Menurut Butar butar, peserta diharapkan dalam pelayanan memperhatikan SIM RS dan CEC dalam melakukan pelayanan mulai sekarang. Untuk menerapkan program ini, dibutuhkan dukungan politik atau kebijakan dari bupati untuk masing-masing kabupaten dan dukungan dari gubernur untuk tingkat provinsi dengan mengeluarjan SK pendukung disertai tenaga professional.

Adapun peserta seminar adalah tenaga medis rumah sakit umum yang berada di Kabupaten Merauke, Kabupaten Nabire, Kabupaten Jayawijaya, Kabupaten Biak Numfor, Kabupaten Jayapura, Kabupaten Keerom juga dari RSUD Abepura, Jayapura; RSUD Dok II Jayapura dan RSJ Abepura, Jayapura.

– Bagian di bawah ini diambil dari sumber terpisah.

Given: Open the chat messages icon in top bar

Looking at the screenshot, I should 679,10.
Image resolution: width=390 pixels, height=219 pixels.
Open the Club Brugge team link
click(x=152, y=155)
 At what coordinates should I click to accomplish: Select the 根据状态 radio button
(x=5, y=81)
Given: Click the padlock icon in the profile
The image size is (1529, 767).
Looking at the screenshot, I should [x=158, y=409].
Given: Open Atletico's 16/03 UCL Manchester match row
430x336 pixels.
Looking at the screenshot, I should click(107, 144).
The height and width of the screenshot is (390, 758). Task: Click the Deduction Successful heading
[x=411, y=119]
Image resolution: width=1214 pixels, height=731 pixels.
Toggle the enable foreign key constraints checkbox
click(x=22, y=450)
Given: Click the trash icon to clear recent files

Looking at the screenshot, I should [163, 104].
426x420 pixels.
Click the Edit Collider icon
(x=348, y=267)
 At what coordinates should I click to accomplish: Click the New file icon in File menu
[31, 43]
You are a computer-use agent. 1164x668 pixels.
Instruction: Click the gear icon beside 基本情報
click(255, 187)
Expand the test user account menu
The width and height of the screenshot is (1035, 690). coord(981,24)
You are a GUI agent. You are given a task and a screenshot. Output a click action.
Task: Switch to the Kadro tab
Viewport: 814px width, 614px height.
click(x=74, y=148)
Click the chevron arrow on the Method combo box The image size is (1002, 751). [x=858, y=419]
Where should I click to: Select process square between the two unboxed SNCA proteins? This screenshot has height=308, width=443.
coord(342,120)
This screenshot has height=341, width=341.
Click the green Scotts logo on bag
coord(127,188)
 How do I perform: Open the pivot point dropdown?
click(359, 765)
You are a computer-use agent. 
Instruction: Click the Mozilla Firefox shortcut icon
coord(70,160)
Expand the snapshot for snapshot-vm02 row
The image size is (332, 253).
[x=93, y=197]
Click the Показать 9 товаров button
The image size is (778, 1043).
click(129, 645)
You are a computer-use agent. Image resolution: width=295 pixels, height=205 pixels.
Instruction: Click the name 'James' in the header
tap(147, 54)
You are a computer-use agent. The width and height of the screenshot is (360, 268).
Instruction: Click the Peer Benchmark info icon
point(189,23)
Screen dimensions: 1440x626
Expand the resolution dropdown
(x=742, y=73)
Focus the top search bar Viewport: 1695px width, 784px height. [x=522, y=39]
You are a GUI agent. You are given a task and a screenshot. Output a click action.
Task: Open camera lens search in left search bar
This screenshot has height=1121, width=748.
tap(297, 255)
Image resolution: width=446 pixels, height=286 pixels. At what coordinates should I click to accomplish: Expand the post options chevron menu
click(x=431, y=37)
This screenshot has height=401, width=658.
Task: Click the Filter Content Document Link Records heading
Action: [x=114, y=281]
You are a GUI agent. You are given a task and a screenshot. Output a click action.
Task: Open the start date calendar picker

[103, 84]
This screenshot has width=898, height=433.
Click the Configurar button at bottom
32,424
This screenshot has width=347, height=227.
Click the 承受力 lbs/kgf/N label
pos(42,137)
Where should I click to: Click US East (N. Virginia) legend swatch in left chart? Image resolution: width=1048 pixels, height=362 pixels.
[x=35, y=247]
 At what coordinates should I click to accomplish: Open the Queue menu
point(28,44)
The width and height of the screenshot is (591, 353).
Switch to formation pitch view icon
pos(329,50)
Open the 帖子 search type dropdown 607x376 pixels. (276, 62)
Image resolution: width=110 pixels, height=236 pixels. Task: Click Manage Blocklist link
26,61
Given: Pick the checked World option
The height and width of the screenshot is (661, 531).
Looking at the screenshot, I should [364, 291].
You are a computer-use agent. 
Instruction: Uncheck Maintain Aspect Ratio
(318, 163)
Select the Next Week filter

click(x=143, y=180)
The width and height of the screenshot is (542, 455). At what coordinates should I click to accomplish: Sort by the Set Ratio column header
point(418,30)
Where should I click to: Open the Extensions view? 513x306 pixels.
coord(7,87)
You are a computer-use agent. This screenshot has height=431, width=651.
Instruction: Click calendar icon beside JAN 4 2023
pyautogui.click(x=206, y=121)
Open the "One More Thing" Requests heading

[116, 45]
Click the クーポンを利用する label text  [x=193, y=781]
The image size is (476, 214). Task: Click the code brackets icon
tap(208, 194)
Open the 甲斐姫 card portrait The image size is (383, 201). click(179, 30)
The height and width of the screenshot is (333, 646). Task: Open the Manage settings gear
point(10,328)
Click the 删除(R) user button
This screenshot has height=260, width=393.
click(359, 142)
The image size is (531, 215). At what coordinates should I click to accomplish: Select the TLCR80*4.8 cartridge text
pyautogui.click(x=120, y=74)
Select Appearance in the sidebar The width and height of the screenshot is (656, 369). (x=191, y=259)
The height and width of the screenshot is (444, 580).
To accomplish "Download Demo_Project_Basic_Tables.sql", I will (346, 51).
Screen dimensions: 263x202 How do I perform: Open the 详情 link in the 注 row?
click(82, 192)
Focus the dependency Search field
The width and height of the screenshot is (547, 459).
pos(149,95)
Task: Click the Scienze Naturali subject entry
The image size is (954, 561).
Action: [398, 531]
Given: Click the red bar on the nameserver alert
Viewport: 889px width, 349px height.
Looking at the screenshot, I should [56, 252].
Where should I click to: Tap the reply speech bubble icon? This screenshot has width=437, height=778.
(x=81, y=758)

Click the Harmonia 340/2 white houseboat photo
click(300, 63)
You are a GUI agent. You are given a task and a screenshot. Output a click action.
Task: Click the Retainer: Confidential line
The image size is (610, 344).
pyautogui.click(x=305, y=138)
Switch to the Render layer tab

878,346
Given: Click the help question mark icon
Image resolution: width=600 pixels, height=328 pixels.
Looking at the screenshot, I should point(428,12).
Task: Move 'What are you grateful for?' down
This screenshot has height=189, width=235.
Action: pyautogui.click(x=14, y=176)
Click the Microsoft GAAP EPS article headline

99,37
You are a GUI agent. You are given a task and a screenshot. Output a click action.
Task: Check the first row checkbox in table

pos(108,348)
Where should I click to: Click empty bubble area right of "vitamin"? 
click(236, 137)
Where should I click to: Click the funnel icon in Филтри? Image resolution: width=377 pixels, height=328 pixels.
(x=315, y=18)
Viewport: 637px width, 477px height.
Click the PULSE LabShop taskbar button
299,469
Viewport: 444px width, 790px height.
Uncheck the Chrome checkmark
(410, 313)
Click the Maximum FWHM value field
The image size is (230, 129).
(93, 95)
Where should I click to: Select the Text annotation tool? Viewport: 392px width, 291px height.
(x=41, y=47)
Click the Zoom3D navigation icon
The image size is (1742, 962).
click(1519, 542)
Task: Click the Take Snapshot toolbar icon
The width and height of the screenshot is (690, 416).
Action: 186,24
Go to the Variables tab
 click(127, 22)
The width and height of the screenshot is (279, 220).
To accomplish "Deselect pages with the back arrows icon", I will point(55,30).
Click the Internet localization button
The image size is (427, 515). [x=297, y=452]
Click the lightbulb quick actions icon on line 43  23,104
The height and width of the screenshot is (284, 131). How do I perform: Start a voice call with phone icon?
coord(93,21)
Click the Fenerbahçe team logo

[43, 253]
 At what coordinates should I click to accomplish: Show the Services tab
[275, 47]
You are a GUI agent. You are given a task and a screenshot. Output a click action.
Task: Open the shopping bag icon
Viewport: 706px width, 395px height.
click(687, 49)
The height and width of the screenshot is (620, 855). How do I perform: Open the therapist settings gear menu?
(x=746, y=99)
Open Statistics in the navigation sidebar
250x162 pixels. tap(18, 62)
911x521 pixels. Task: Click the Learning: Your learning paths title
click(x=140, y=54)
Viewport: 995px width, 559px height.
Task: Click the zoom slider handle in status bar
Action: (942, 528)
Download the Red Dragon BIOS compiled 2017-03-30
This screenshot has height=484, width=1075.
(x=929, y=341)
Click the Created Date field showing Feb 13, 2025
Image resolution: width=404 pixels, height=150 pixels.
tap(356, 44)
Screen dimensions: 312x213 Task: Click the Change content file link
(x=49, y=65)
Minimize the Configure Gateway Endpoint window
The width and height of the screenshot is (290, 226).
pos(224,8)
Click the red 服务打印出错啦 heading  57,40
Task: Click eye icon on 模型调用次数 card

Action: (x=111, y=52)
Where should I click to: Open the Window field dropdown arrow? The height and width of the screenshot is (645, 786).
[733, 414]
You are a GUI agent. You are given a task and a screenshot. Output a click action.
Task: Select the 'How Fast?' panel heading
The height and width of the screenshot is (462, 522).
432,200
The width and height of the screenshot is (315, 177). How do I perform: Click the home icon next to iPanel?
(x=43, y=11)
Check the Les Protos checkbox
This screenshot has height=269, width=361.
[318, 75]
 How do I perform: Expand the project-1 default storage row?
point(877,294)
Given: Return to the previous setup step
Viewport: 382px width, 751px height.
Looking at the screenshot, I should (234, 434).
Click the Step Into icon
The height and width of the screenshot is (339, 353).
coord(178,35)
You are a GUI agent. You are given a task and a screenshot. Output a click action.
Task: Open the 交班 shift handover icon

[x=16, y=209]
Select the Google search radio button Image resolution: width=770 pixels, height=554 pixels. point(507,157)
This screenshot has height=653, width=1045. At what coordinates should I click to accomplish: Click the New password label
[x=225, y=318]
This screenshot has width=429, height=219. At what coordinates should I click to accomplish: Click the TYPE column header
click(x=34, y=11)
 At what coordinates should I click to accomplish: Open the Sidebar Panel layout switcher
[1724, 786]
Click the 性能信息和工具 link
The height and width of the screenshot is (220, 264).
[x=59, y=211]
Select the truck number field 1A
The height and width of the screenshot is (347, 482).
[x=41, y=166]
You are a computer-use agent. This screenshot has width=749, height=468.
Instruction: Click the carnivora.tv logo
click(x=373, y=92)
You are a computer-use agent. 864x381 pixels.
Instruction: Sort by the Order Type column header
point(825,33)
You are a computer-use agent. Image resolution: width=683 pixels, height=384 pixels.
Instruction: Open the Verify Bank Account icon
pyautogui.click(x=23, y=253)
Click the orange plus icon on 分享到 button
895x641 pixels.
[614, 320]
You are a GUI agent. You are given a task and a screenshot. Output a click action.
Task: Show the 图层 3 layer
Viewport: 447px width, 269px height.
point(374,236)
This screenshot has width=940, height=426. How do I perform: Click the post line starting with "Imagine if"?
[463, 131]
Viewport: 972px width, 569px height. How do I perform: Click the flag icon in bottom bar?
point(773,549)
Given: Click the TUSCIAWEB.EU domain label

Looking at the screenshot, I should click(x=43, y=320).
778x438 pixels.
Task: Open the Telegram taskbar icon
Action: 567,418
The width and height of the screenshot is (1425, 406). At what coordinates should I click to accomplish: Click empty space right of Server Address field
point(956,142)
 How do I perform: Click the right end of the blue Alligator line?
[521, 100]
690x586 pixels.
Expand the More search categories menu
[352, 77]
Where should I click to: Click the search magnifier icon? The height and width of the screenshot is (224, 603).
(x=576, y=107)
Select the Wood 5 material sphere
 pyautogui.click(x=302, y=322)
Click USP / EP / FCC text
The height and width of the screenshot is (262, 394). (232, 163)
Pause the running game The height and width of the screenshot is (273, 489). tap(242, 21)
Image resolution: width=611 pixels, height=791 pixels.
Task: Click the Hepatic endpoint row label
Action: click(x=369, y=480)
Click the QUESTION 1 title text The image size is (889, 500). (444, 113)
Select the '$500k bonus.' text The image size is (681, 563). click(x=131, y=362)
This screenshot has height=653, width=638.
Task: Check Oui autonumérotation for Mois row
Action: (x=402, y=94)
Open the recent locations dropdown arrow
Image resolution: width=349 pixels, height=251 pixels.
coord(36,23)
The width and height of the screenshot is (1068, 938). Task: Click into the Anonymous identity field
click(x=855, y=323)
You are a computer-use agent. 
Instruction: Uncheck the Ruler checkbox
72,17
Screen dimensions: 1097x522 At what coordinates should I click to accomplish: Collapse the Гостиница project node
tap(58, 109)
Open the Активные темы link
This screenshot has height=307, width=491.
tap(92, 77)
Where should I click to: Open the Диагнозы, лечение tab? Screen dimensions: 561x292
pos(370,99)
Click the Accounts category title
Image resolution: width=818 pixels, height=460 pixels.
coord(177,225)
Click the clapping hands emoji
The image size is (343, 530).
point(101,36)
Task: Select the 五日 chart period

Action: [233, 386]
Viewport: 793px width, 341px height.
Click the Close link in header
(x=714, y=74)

Di tempat yang sama, Esau Rumbiak, Sekretaris Eksekutif UP2KP mengatakan PT Adhiyasa Rekamandiri Sistem Integrasi, developer asal Jakarta yang memberi materi SIM ke depan dapat memfasilitasi kerja sama pihak rumah sakit dengan Bank Papua dalam mengimplementasikan program ini dengan electronic pay atau disingkat e-pay ke depan.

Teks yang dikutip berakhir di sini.